For Panorama Seekers: Corfu & Kos
If your idea of bliss involves sunny beaches and stunning mountains, this island combo is for you. Begin on Corfu, home to both forested mountain peaks and sand-fringed, sapphire-hued bays—plus some striking vestiges of its Venetian and French occupations (palazzos, two massive fortresses, an elegant esplanade, and bell-tower-topped churches) in and around Corfu Town. Don’t miss the scenic vistas and swimmable bays of breathtaking Paleokastritsa and the 360-degree views from hilltop Pelekas. You can also savor the widely grown local fruit, the kumquat, in every way, from jam to candy to liqueur. Two resort options: Akrotiri Beach Hotel, a 127-room property offering wonderful views from a pretty peninsula in Paleokastritsa (from $204/night); or Pelecas Country Club, an historic 11-room estate set amid nature and offering nearby beach and mountain access (from $208/night).
Fly to Kos (via Athens), where you can enjoy exceptional views from its two main attractions: the Asclepion, the hilltop healing center surrounded by cypress trees where in the 5th century BC Hippocrates taught techniques that revolutionized medicine; and Zia, a beautiful yet touristy mountain village lined with restaurants and shops that offers sweeping views of peaks and the sea. Enjoy the sea front and center on beaches all around the island, and even in Kos Town where you can rent a shady chaise for a few euros after visiting the 15th-century Castle of the Knights and Hippocrates Square. Two hotel options: Aktis Art Hotel, a stylish boutique property right outside Kos Town’s walls that makes up in sea views what it lacks in resort amenities (from $205/night); and Grecotel Kos Imperial, a 385-room seaside resort with multiple swimming pools just east of Kos Town (from $175/night).
For a Taste of It All: Cruise on Azamara Journey
If two Greek islands are too few, consider a cruise that visits four or more islands over seven to 11 days onboard Azamara Journey, a 694-passenger ship from Azamara Club Cruises. You’ll unpack once and enjoy ample time in port (including later departures and overnights), as well as all-inclusive pricing (alcohol and gratuities are included in the fare) and memorable vantage points as you sail into and away from port.

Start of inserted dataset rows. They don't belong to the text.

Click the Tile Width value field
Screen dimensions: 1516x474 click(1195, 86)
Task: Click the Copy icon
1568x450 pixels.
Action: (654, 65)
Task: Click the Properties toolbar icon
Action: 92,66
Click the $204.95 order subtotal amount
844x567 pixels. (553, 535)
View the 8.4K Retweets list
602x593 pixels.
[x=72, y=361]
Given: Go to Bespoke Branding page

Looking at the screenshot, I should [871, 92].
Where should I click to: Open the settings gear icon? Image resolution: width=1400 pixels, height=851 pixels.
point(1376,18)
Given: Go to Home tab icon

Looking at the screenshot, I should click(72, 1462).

Three 2013 itineraries: the 11-night “Turquoise Coasts Voyage,” departing Istanbul on August 30th and visiting Mykonos, Lesvos, Patmos, Kos, Rhodes, and Santorini (from $4,149 per person); the 11-night “Acropolis to the Grand Canal Voyage,” departing Athens on Sept. 10th and visiting Paros, Mykonos, Santorini, and Crete (from $3,399 per person); and the seven-night “Greece and Turquoise Coast” voyage departing Athens on Oct. 19th and visiting Mykonos, Santorini, Kos, and Rhodes (from $2,599 per person).